Theater Spotlight: Old Wicked Songs

September 17, 2008.By Quinton Skinner, City Pages.

Old Wicked Songs begins with aged music teacher Mashkan (Raye Birk) seated at the piano in his Vienna atelier, breaking into song when a knock at the door interrupts his Schumann. In walks the cosmically uptight young Stephen (Jonas Goslow), and we have thus been introduced to the entire cast for the evening. But rather than ending up a show limited in scope, Jon Marans's tidy little scenario (directed by Peter Rothstein) gently expands into both the ethereal and the horrific. It turns out that Stephen is a burned-out former piano prodigy who has come to Austria in search of the flame that once glowed inside. As a condition of this new phase, he's required to take vocal lessons with Mashkan for a few months. Stephen, more used to the red carpet than the ground floor, is appropriately defiant (Goslow paints a complicated picture, with Stephen's pissy eccentricity never entirely vanishing, even as he grows more and more sympathetic). Stephen's course of study is to be Schumann's Dichterliebe, 16 songs based on poems about love, loss, and the natural world, and here these gorgeous creations for piano and voice haunt both the proceedings and, increasingly, Stephen. At first Mashkan seems a mere crotchety authoritarian (Birk lends him wry, caustic humor, hitting the laugh lines with a comedian's casual skill), but eventually he drops one anti-Semitic comment too many, and after Stephen takes a trip to Dachau to visit the death camp, matters come to an unexpected boil.
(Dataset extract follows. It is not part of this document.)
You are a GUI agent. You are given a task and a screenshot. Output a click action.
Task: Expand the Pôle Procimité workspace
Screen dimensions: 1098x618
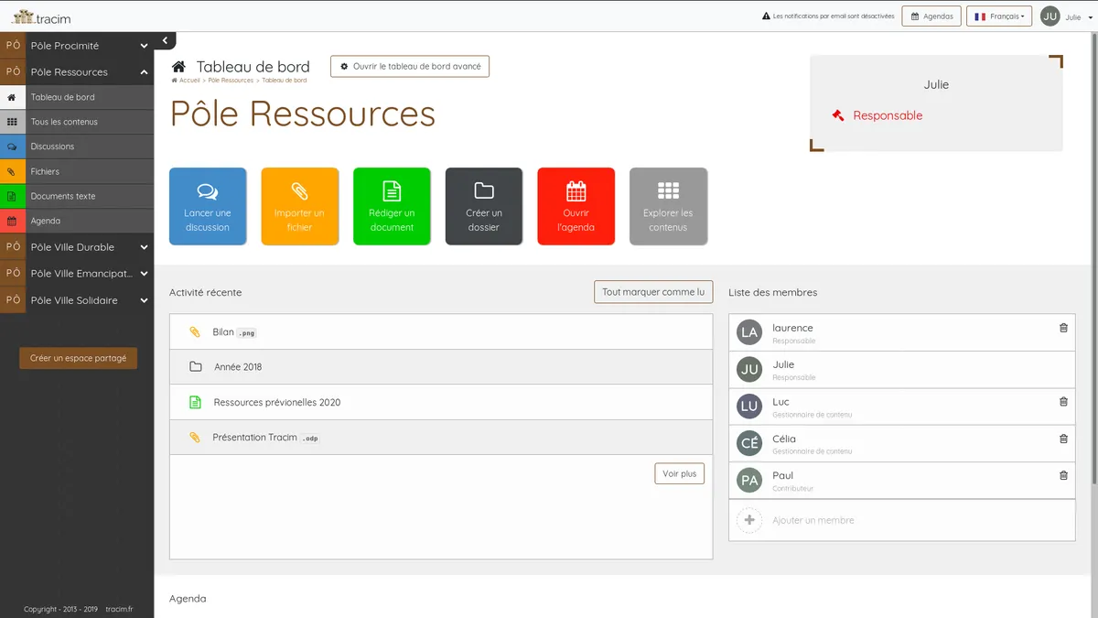point(144,46)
To reveal more would spoil the surprise, but suffice it to say that the balance of power between the two shifts considerably, while Stephen works through his cold technician's approach to music and larger matters and glimpses the mix of joy and melancholy that informs great art. In some of the most arresting passages, Mashkan leads Stephen through the contradictions and tensions in the music, laying bare the emotional power and depth in seemingly simple songs. It's thrilling for a music lover, and entirely satisfying as a comedic drama. "Give me too much passion to none at all," Mashkan proclaims at one point. What he said.